豊島新聞リレーエッセイ「東京歳時記」
蝉の声
歌人 秋山佐和子
この春移転した淑徳大学サテライトキャンパスは、池袋駅から二分の近さだが、通りに大きな樹木が立ち並び、いつも清々しい気持ちになる。夏には蝉も来て鳴くだろうか。
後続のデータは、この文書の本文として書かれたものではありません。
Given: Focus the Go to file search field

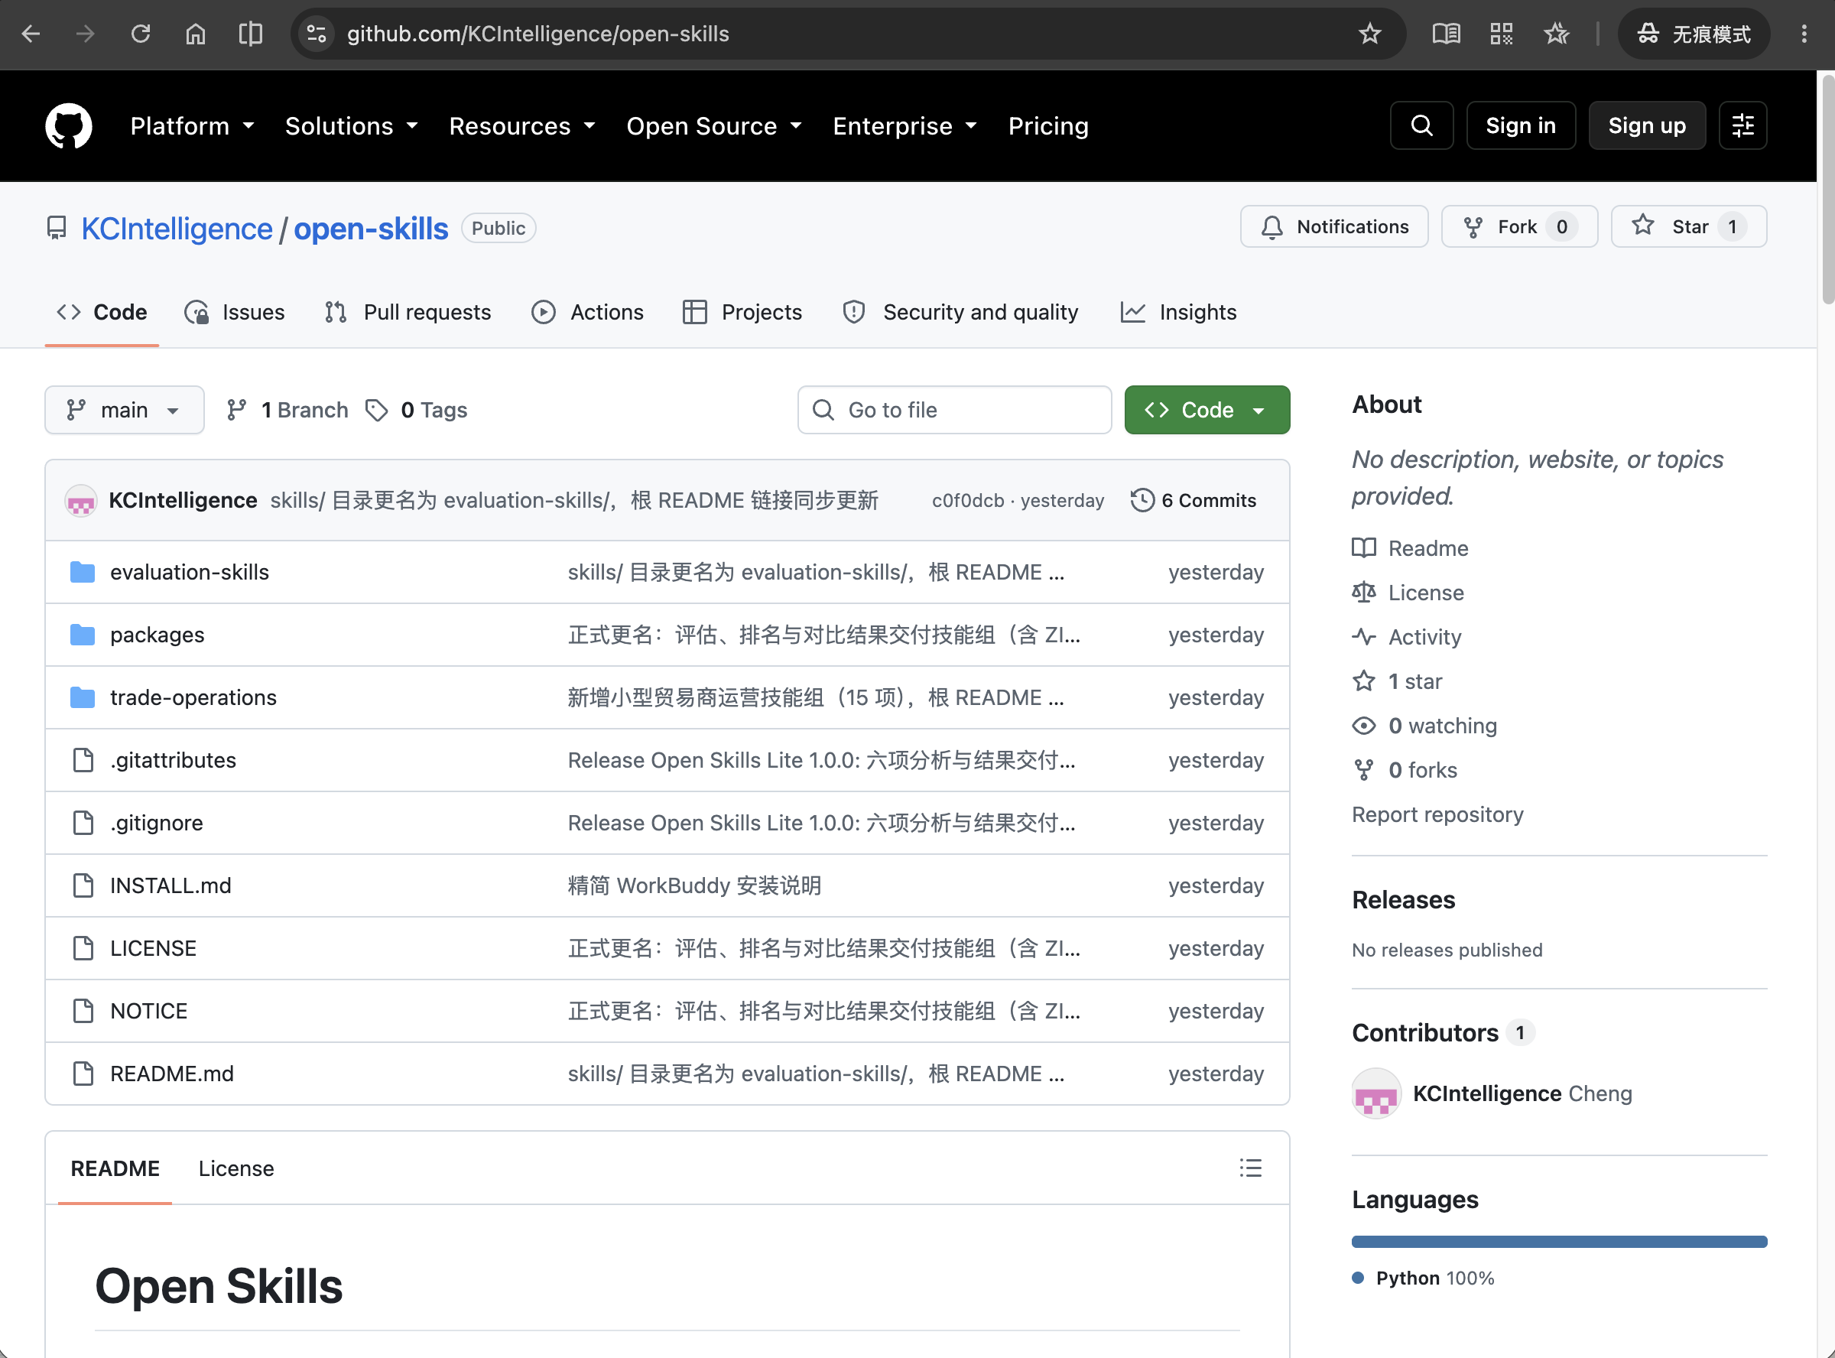Looking at the screenshot, I should click(x=954, y=409).
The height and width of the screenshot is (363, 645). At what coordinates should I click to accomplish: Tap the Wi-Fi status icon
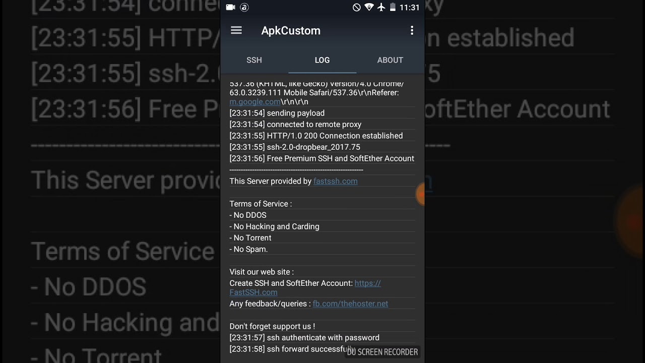coord(369,7)
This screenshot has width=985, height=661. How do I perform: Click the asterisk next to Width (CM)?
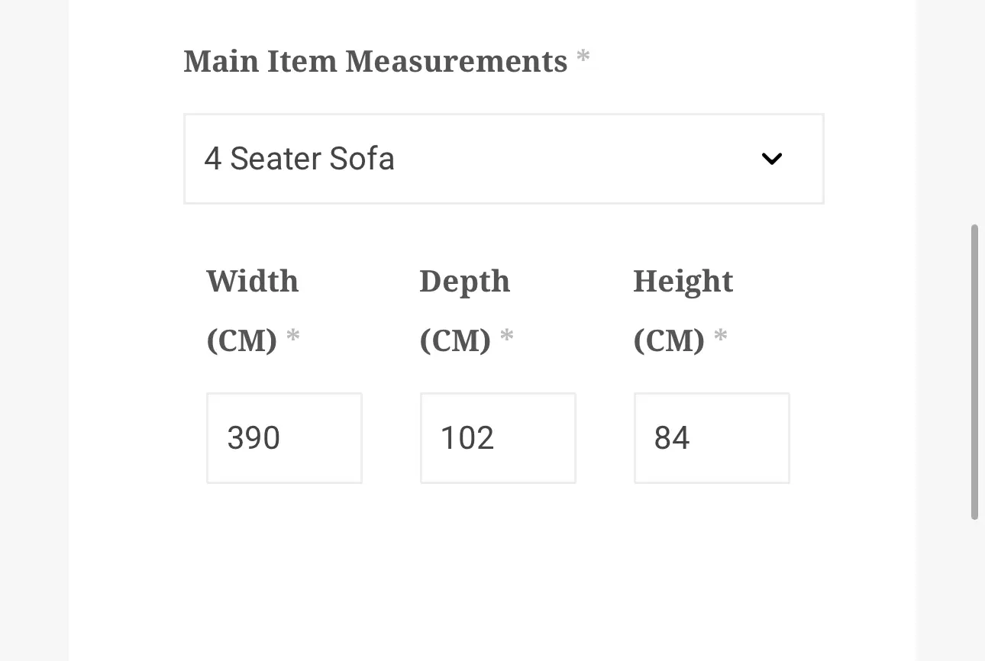coord(293,335)
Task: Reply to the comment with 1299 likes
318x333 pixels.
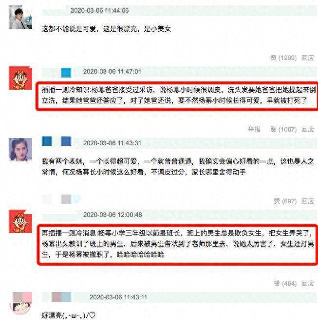Action: click(308, 58)
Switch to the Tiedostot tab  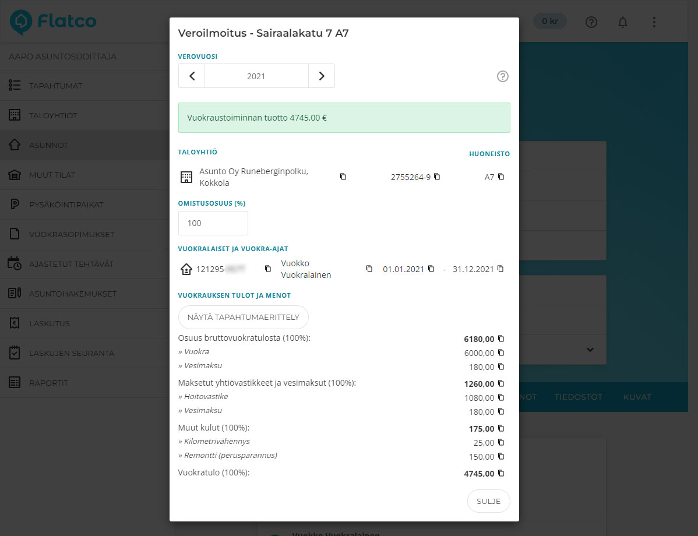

蝉の歌、というとまず思い出すのは、
ひぐらしの一つが鳴けば二つ鳴き山みな声となりて明けゆく 四賀光子
の歌だ。
早朝、「カナカナカナ」と高く涼しげな声でひぐらしの一匹が鳴き始めると、二匹目が鳴き、やがて一つの山が蝉の声で満ち満ちて、夜が明けていく、というスケールの大きな歌。
次ぎは静かで美しいひぐらしの歌。
木をかへてまた鳴きいでしひぐらしのひとつの声の澄み徹るなり 岡野弘彦
さっきまで鳴いていたひぐらしの声が止んだと思うまもなく、また他の木に移って鳴き始める。澄み切ったその声は、作者に何を告げようとしているのだろうか。
我は聞き君は聞かざる今日の蝉かばかりのことぞ生死(しやうじ)といふは 後藤直二
生者と死者のあわいを蝉の声に託して、深く解き明かすこの歌は、出会った時から忘れ難い。
蝉の声に、心と耳を傾ける時の大切さを、おのずと語る三首である。